The results we found from our previous subseries about classical least squares analysis provides the mechanism for understanding when and why calibration transfer can be done easily or when it will be difficult. Those results also provide a basis for a modified understanding of what calibration transfer means and how we can tell whether or not such a transfer can be performed, for any given analysis.
Before we continue, therefore, let's recap the key findings of our previous column (1) and what the new discoveries were:
2) The different concentration measures are not linearly related to each other.
3) The NIR absorbances, operative for the spectral values used in calibrations, are in fact related to the volume fractions of the mixture components.
4) The lack of bijectivity of point 1 and the nonlinearity of point 2 have nothing to do with the spectroscopy.
These properties of mixtures shed much light (no pun intended) on the behavior of mixtures and on the effect of that behavior on the various calibration algorithms that we apply. There are many implications and ramifications of the new knowledge we have gained, which are touched upon in another publication (2). Here, we discuss the effects of these properties on the behavior of data when we perform calibration transfer exercises.
"Calibration transfer" has been a buzzword in NIR spectroscopy for as long as NIR has been practiced. Other labels have been used over the years, such as "universal calibration," but the concept was the same: to create a calibration model on one instrument and apply it to samples measured on a different instrument. However, there were never any specifications to describe, or even define, what we meant by calibration transfer. No objective criteria were ever set up, by which we could ever know whether we had, in fact, successfully transferred a calibration, or what results can be expected from applying a transferred calibration to routine analysis.
In place of a formal definition, an empirical procedure has been used, which therefore has also been serving as a de facto definition. The procedure is to attempt transferring a calibration from one instrument to another, and then testing whether the transfer has succeeded. "Success" is determined by the agreement between the accuracy from the analyses on the "parent" instrument (also called the "master") instrument with the accuracy of the analytical results on the second instrument (usually called the "child" or "slave" instrument). Samples different than the ones used for calibration are usually measured on the child unit in order to simultaneously validate the calibration through the use of the separate sample set.
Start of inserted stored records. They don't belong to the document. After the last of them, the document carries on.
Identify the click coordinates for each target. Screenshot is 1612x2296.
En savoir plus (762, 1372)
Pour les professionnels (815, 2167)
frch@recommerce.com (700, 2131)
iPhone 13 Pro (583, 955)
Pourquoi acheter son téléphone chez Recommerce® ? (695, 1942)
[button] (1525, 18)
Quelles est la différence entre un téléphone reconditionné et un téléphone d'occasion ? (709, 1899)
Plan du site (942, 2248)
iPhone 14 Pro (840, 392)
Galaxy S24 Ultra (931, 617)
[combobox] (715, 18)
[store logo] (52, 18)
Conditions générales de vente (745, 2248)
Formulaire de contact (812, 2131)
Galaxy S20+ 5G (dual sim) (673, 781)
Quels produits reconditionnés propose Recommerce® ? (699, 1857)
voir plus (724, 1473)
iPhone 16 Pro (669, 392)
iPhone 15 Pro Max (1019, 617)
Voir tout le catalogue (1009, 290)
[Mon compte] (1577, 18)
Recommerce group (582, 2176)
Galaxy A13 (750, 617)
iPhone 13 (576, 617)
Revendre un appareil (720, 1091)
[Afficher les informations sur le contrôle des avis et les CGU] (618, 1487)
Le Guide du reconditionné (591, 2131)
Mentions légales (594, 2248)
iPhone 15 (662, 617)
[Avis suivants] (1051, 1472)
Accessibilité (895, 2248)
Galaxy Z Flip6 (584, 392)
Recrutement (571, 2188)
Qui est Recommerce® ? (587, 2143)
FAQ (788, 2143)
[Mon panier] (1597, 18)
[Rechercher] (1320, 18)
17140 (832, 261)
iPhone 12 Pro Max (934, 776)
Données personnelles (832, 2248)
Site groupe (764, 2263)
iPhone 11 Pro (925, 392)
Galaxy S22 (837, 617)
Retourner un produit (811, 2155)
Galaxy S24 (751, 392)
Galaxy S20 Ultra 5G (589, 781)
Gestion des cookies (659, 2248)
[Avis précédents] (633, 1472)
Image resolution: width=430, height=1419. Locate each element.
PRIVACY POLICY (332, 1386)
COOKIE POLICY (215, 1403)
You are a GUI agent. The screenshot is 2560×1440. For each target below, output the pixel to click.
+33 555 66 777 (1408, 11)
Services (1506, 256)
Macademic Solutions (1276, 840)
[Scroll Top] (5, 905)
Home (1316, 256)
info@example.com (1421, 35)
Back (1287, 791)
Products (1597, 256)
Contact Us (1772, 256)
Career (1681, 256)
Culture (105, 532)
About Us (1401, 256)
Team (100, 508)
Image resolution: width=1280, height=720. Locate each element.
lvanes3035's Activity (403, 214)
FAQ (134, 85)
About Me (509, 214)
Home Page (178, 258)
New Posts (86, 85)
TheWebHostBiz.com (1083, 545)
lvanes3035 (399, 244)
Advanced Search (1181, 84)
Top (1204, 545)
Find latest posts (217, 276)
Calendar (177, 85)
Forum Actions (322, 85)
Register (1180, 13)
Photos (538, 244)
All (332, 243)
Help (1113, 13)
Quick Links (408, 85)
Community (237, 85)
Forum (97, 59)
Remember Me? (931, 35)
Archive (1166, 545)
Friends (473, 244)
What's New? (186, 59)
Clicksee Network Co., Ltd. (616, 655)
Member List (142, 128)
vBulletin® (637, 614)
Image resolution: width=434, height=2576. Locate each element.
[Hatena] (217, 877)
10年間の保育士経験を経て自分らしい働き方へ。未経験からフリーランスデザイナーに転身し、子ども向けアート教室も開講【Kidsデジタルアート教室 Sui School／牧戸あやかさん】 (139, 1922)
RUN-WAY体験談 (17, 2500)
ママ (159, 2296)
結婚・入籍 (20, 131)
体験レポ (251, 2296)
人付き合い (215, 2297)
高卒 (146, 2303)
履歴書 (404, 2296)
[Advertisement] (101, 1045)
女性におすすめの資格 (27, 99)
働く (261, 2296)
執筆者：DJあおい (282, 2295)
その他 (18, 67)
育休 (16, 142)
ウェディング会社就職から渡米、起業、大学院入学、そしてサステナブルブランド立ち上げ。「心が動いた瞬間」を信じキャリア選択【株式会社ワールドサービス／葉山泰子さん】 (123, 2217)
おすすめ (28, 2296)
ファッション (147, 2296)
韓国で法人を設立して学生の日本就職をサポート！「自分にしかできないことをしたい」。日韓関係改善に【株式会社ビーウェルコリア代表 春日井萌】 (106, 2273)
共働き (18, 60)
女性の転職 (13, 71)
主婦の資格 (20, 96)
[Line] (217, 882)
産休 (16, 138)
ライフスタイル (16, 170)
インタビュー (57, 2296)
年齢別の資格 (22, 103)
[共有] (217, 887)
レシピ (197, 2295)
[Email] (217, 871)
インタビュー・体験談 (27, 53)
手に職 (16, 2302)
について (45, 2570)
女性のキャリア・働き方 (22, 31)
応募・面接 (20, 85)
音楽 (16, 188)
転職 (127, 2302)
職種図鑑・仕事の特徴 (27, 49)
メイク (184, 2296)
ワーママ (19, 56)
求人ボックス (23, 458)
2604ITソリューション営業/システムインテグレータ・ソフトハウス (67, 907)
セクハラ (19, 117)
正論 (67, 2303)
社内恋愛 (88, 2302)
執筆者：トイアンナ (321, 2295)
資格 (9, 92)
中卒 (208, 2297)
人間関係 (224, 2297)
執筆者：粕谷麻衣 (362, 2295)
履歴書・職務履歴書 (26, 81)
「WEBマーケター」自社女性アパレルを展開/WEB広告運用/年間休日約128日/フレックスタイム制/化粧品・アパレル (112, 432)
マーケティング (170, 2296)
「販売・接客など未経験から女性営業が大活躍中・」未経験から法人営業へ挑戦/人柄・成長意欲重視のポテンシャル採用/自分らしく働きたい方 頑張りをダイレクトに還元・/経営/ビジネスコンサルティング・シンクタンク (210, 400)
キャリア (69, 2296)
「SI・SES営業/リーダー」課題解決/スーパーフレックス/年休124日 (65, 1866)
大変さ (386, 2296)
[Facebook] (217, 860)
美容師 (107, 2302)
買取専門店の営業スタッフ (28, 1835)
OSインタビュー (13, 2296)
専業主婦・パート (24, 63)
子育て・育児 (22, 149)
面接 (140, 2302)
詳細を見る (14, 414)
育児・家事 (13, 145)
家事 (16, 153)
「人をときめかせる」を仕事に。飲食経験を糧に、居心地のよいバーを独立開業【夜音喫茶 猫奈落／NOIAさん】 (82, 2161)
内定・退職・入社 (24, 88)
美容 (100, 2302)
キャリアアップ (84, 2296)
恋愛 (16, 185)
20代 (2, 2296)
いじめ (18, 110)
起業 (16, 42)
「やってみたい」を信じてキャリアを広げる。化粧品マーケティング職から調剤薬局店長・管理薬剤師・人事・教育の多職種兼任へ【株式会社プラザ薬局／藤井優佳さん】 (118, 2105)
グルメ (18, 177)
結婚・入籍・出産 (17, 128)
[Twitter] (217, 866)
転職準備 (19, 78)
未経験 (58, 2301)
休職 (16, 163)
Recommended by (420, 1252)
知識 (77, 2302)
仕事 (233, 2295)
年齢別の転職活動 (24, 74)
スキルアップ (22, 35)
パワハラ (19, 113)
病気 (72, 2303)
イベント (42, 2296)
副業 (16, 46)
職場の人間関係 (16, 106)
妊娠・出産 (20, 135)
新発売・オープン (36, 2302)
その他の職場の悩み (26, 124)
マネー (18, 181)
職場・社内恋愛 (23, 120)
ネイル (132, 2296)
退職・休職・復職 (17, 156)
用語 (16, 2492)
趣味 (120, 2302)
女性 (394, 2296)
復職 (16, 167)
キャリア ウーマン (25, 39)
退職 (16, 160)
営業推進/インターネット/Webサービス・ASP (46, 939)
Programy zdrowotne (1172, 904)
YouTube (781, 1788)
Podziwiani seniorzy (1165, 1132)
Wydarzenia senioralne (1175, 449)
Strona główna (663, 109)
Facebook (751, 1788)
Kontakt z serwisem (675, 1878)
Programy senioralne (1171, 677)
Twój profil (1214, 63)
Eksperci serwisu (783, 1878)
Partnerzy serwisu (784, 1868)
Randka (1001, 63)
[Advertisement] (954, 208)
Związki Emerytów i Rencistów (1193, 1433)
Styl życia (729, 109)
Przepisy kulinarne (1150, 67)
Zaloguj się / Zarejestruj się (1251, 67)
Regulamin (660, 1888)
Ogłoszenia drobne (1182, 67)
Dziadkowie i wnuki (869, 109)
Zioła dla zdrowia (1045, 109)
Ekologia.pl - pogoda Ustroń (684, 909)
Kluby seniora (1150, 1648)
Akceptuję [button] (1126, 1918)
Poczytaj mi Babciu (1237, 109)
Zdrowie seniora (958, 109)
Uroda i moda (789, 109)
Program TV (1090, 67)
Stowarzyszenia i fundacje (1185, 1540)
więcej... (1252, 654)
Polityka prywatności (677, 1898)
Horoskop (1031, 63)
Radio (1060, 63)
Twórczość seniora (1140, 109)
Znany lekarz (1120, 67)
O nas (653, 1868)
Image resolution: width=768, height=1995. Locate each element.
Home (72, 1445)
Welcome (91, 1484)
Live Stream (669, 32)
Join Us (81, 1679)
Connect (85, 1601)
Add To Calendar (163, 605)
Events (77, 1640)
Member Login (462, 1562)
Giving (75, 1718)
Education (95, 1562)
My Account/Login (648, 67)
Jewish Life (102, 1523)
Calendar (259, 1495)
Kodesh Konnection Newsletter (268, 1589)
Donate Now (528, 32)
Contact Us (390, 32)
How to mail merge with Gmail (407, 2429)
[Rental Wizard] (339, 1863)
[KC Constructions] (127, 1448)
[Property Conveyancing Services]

However, this empirical procedure conflates (the proper statistical term is "confounds") the issue of calibration transfer with the issue of whether the original calibration is any good to start with, whether the new sample set used to test the transfer capability is itself a proper set, and also whether the reference laboratory values are appropriate and have the same accuracy as the ones used for the calibration sample set. In principle, a true calibration transfer procedure should provide the same analytical performance on the two instruments, whether that performance is good or bad. With the current state of affairs, if we get good (accurate) performance on both instruments then that constitutes evidence that all is well. On the other hand, if we get good (accurate) performance on the parent instrument but poor performance on the child instrument, we have no information as to whether that is because of the calibration being nontransferable, a defect in the child instrument, an improper set of test samples, or a set of samples for the child instrument that has poor reference laboratory values.
Our previous exposition of the behavior of classical least squares (CLS) and the results from applying it to data was unfortunately never completed. We do hope to eventually publish "the rest of the story" (with all respect to Paul Harvey), but for now we will jump ahead of that full exposition to make use of some of the results and learn what they tell us about the behavior of data for calibration transfer.
The data used were taken from the 2002 International Diffuse Reflectance Conference (IDRC, Chambersburg, Pennsylvania) as the dataset for the "Software Shootout" at that conference. It was made publicly available and is described and can be downloaded from the following web page: http://www.idrc-chambersburg.org/ss20022012.html.
The contributors of the "Software Shootout" dataset also published their results from it (3); the publication also includes a more detailed description of the data.
More details concerning the instrumentation, sample preparation, and measurement procedures can also be found in the above-cited article (3). In this article, we concentrate our attention on the results from the 155 pilot plant calibration samples. Suffice it to say, for now, that we found equivalent results from the other two data sets included in that shootout data.
For the sake of completeness we note that for the purposes of the shootout, the instruments were arbitrarily designated unit 1 and unit 2. All our calibrations were performed on data from unit 1 and the models were used to predict corresponding measurements from unit 2.